A federal judge in Los Angeles yesterday gave oilman T. Boone Pickens Jr. a major victory in his attempt to gain control of Unocal Corp. by ordering Unocal to postpone its annual meeting so that the company can correct "misleading" information in its proxy statement.
The meeting, which was scheduled for Monday in Los Angeles, was ordered postponed until May 13 or later.
The court action gives Pickens more time to lobby shareholders in favor of his $54-a-share, $3.4 billion offer for 51 percent of Unocal, formerly Union Oil Co. of California. Unocal has made a counterbid of $72 a share for 29 percent of the stock.

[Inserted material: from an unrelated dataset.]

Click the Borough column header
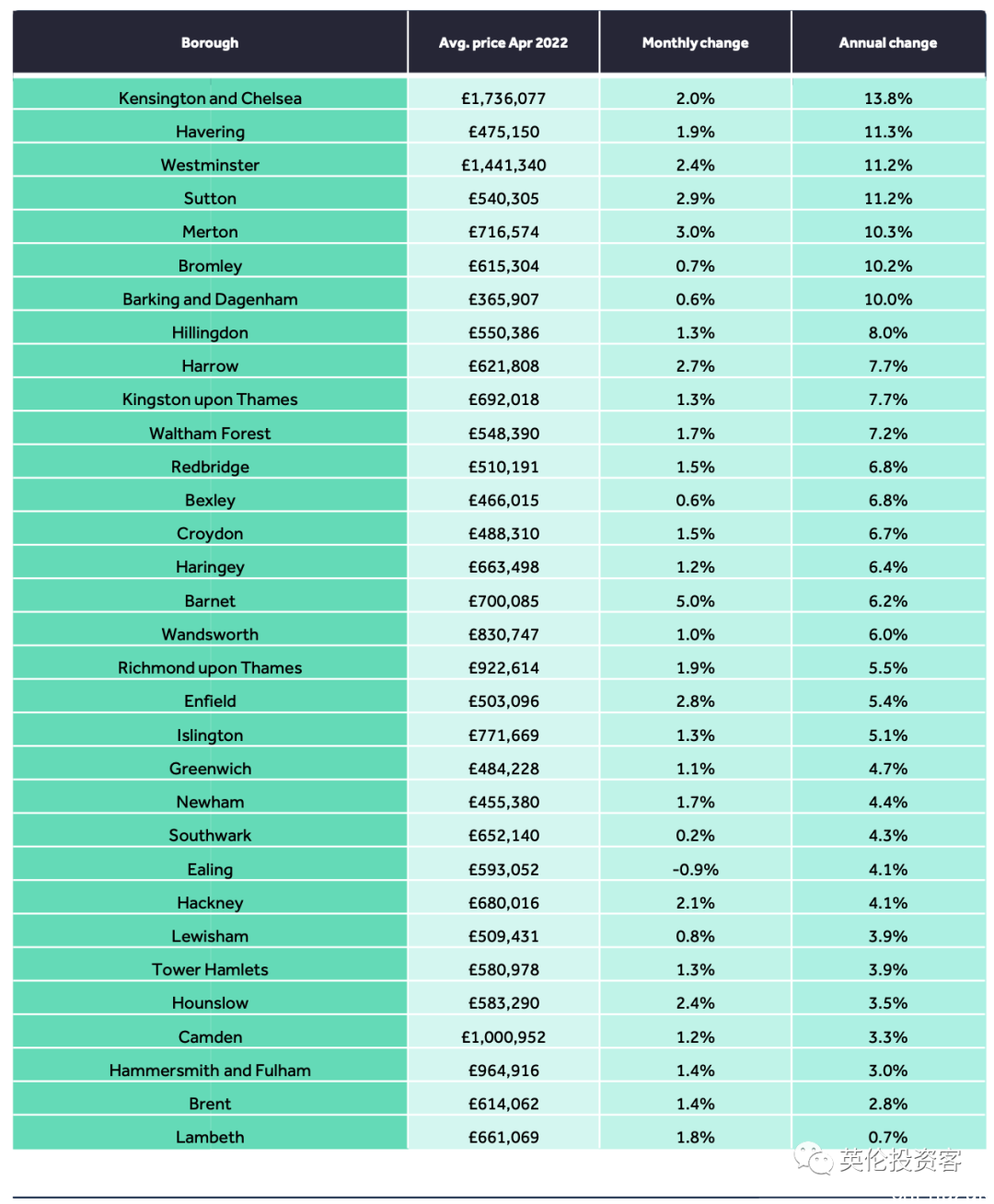994x1204 pixels. pos(210,42)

Pickens, the chairman of Mesa Petroleum Co., said that even with yesterday's ruling he would continue to push for shareholder approval of a further adjournment, or postponement, of the meeting to give the shareholders time to sort out the increasingly confusing situation.
"We will continue to go for adjournment, but two weeks is going to help the stockholders immeasurably on the deal," Pickens said in an interview from his Amarillo, Tex., headquarters. "It looks like the judge out there is looking after the Unocal stockholders. . . . He knows that the stockholders are having trouble sorting through this thing."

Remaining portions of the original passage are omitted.